Stakeholders in the health sector in Nigeria have said that if the National Health Act (NHA) is implemented, the budgetary allocation to health increased, the Primary Healthcare Centres revamped and improved, and the National Health Insurance Scheme (NHIS) is made compulsory for every Nigerian, access to healthcare will be improved and Nigeria will be a hub for medical tourism.
Speaking exclusively with The Daily Times, the National President of the Nigerian Medical Association (NMA), Professor Mike Ogirima said the act has been signed into law and needs to be implemented to enhance Universal Health Coverage (UHC).
“With the National Health Act, we will have more funds for the health sector and make it more functional and there will be improvement in the areas of providing healthcare to the citizens. Every Nigerian has the right to ask for the implementation of the act legally and there is need for more doctors to be employed for improved services.”
Ogirima further said: “The equipment in our health facilities are breaking down and we are not replacing them. If the equipment is revitalized, it will go a long way to reducing medical tourism.”
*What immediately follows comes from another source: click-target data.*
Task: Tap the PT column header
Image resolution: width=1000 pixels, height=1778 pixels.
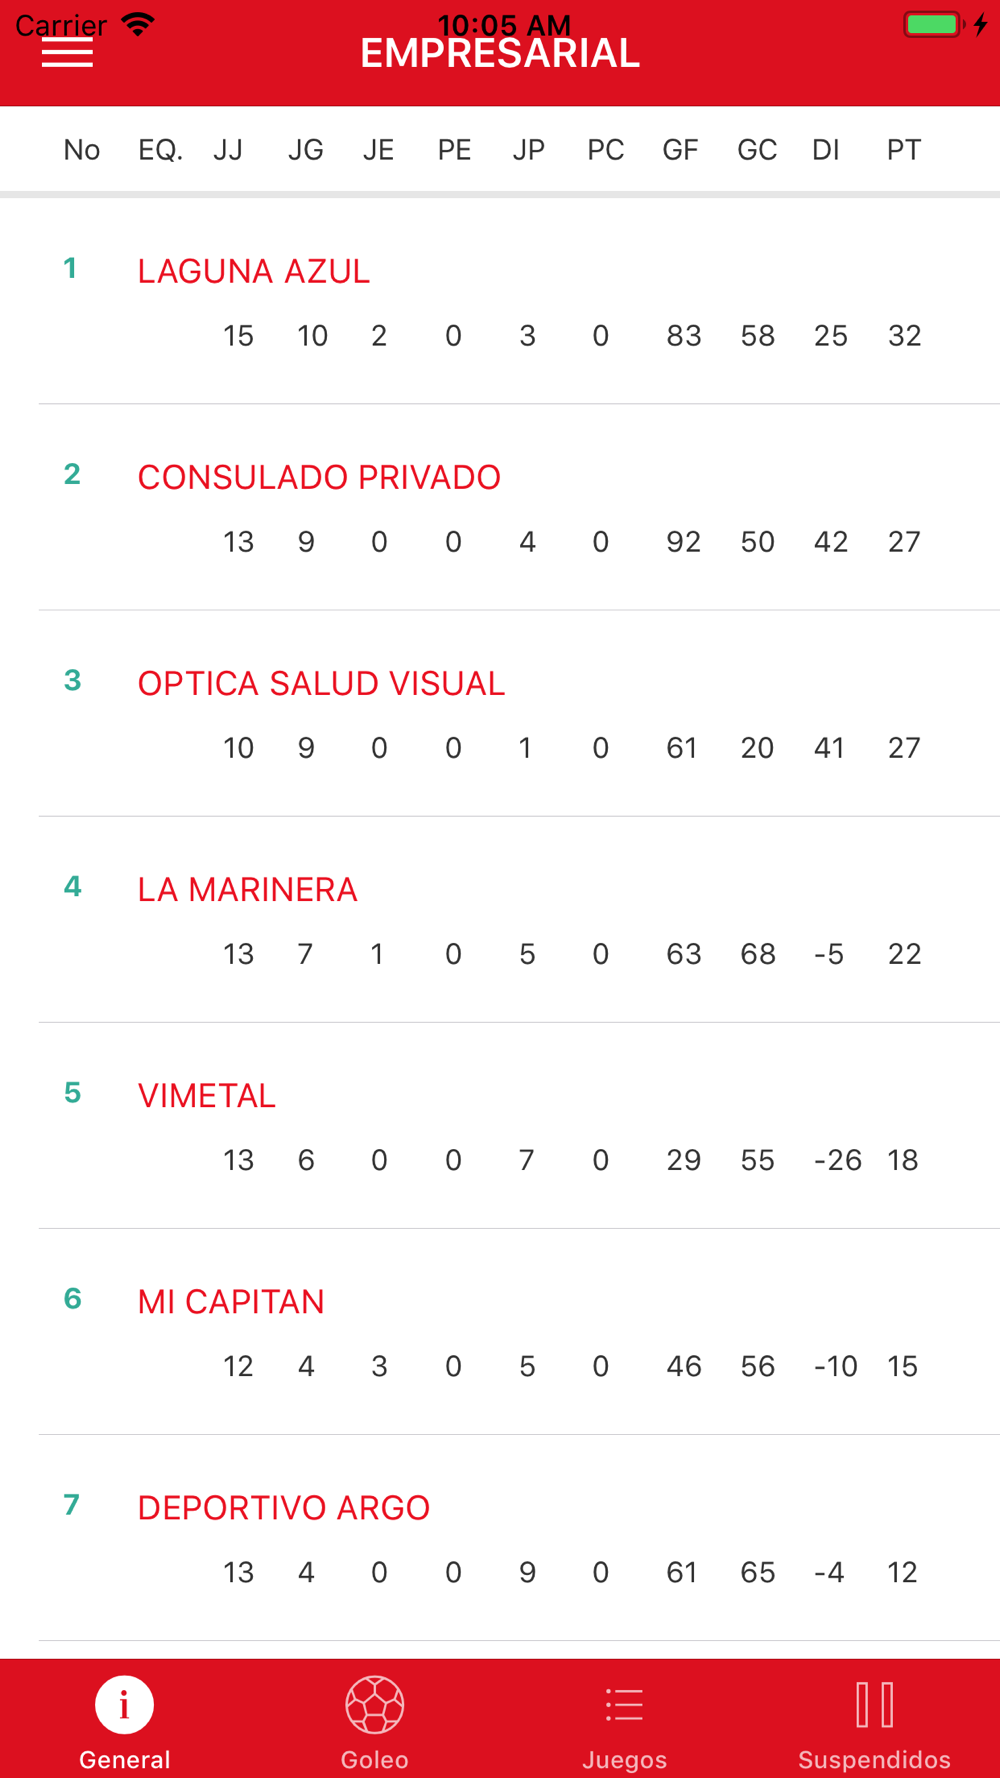Action: pos(903,150)
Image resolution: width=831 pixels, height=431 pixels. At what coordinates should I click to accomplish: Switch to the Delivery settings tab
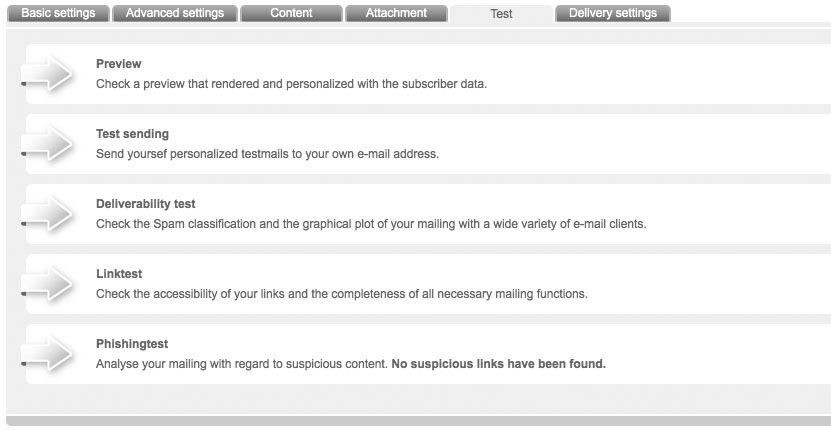612,13
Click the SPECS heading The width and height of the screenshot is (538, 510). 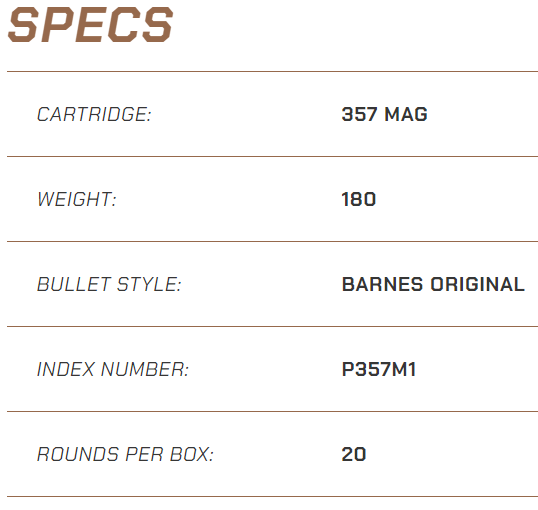(x=90, y=25)
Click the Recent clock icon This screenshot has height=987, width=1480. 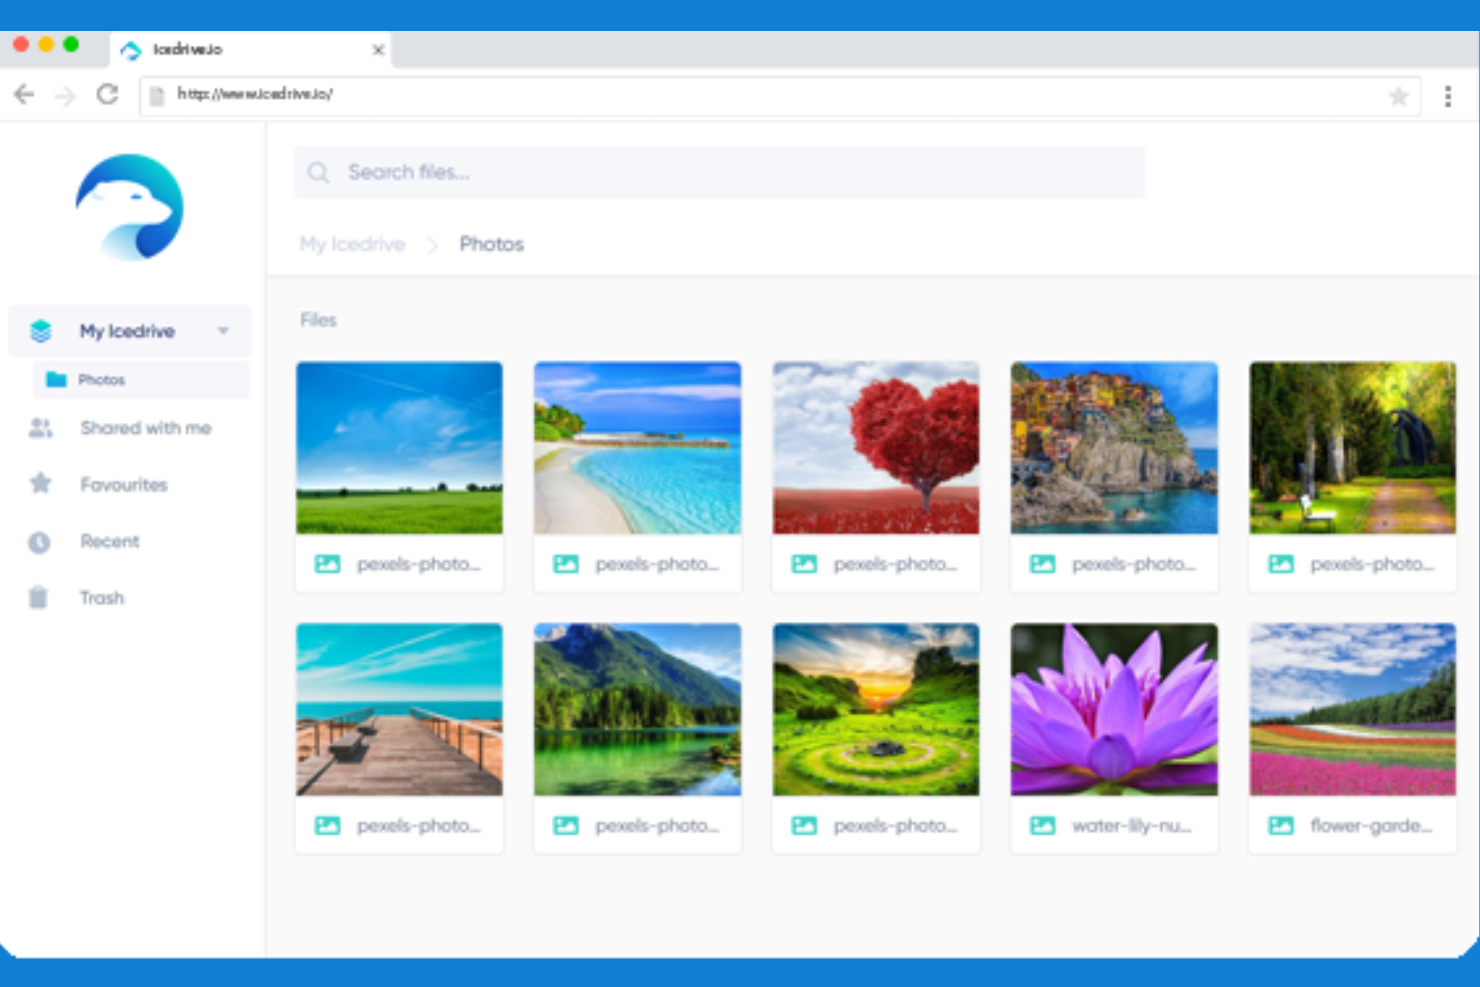tap(39, 542)
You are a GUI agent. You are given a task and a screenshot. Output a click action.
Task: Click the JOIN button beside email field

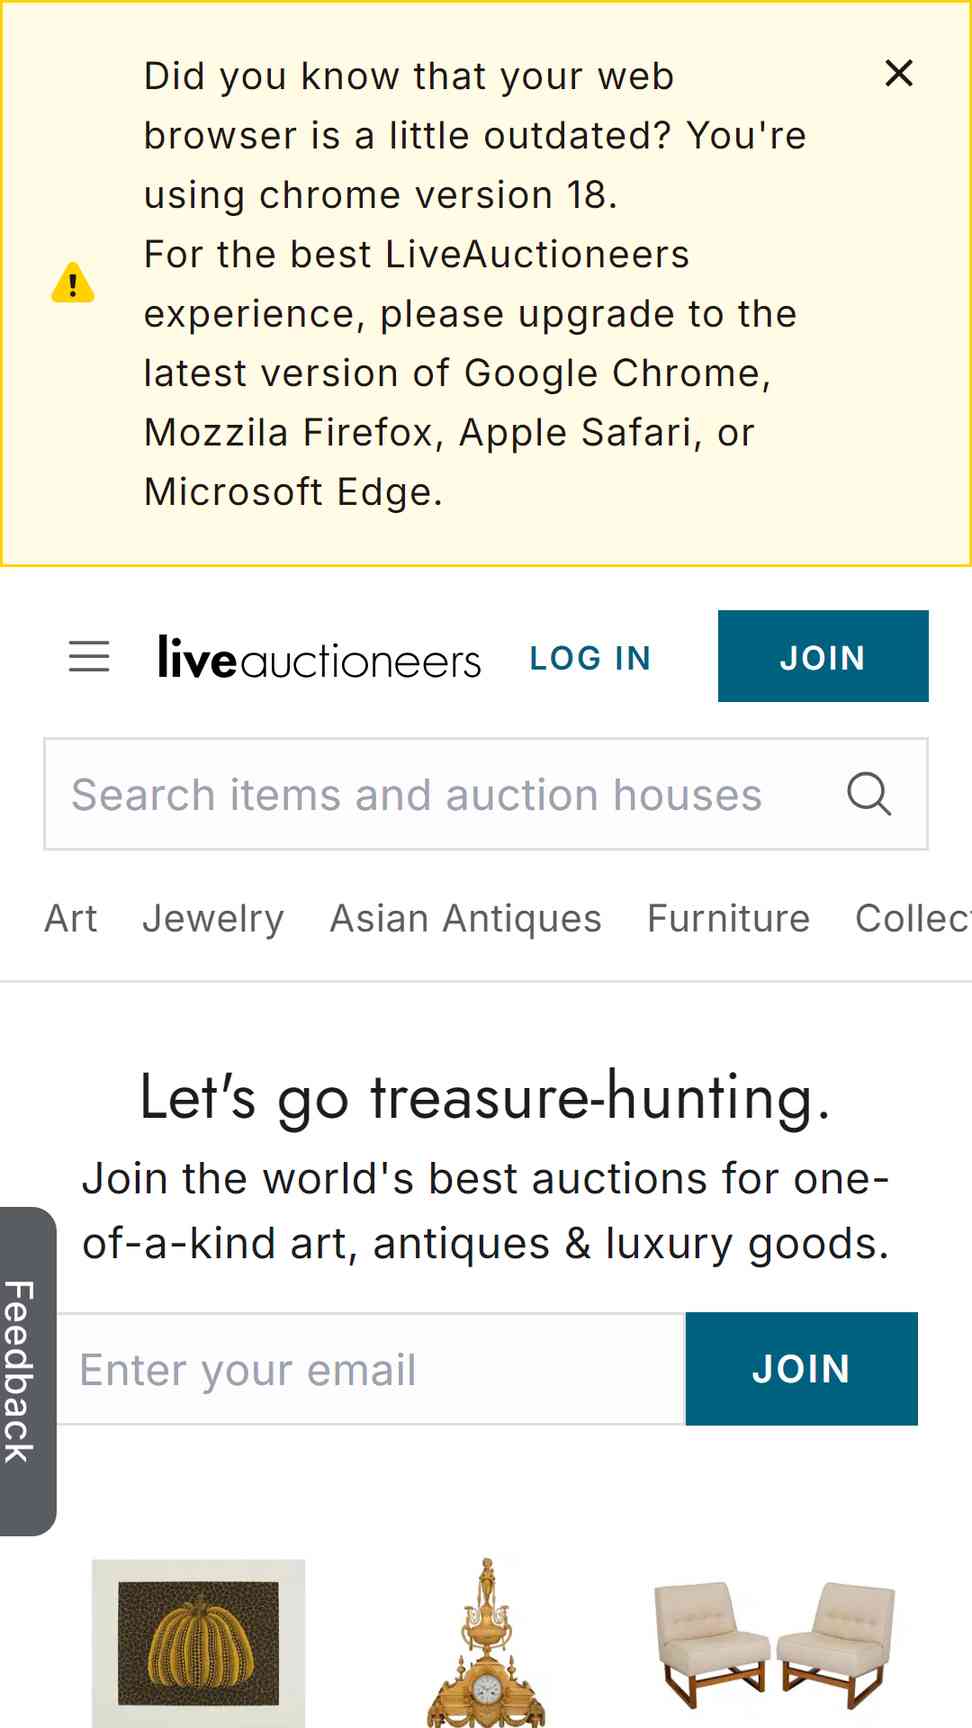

The National Health Act of 2014 provides a framework for the regulation, development and management of a health system and sets standards for rendering health services in Nigeria.
According to the Chief Medical Director of the Lagos State University Teaching Hospital (LASUTH) Ikeja, Professor Adewale Oke, the Ministry of Health should ensure that the Primary Healthcare system is secured.
“There is an explosion of non-communicable disease right now. In the past, we used to suffer from communicable diseases, viral infection, bacteria infection; now we have an explosion of hypertension and diabetes; we also have epidemic of high cholesterol, stroke, kidney failure and heart attack. This shows that we are not living a healthy lifestyle, coupled with the present recession, which adds more stress to people.
“We have to check it with adequate management of all these conditions. The Health Minister, Professor Isaac Adewole is working 24 hours every week to make sure we secure the primary healthcare setting because if we do that, we will also prevent some of these non-communicable diseases from appearing in the future.
“Lagos state government has started already with the three tiers of health management-primary health, the secondary health and tertiary health and we will fully establish that this year. With this, less patients will be coming to the tertiary centre because they would have been well managed at the primary and secondary institutions.”
The Don also said he expects that the HIV vaccine will be well established “because right now, in South Africa, there is a test going on and hopefully by the end of this year or beyond, we will have a vaccine for HIV. I expect that there will be control of viral hemorrhage fever and we are just recovering from the Lassa Fever that hit Ogun state and there is also a vaccine being tested that will help in preventing Lassa Fever and may be the other viral hemorrhagic fever.
“We hope we have a well-established health insurance system in Lagos state because the House of Assembly has passed it into law. So, health, under the leadership of the Commissioner for Health, Dr Jide Idris is working very hard. With that, any patient that is insured will have any kind of investigation and will be given the treatment available.”
He however said, the only problem is funding “and I think the federal government should give us the appropriate WHO allocation. Even if it can’t match it, they should go a bit higher, may be half, which would do a lot in sorting us out. Even people who are rich enough to go abroad to seek health cannot go anymore with the state of the Naira. So, the only way to solve our problem is to develop our health institutions.”
Lagos State Chairman of the Association of General and Private Medical Practitioners of Nigeria, Dr. Adeyeye Arigbabuwo said, “The Federal Government must implement the National Health Act to improve the health sector and that will allow us advocate for the Universal Health Coverage. If the act is implemented, we will be able to address the issues of certificate of standard and who takes care of the hospital.”
The chairman also said that the health budget is abysmally low. “The budget should be improved to 7 per cent, if not up to 10 per cent. Some countries have raised the bar to even 20 per cent and we are still on 3 per cent.
“Again, there should be an emphasis on the Primary Healthcare to reduce the burden on our secondary and tertiary institutions.”
The National President of the National Association of Resident Doctors (NARD), Dr John Onyebueze said in 2017, “the NHA must be implemented, improve on the funding to the health sector, revamp and maintain facilities and equipment in the health sector, honour agreement with the unions in the health sector, improve staff welfare and relationship with the unions, pay all arrears of salary of 2015 and 2016 including those arising from victimization of our members by selectively applying No Work, No Pay rule during the period they were on strike to demand the payment of their salaries as it was not applied to other workers who also went on strike as well as in the Ministry of Education.”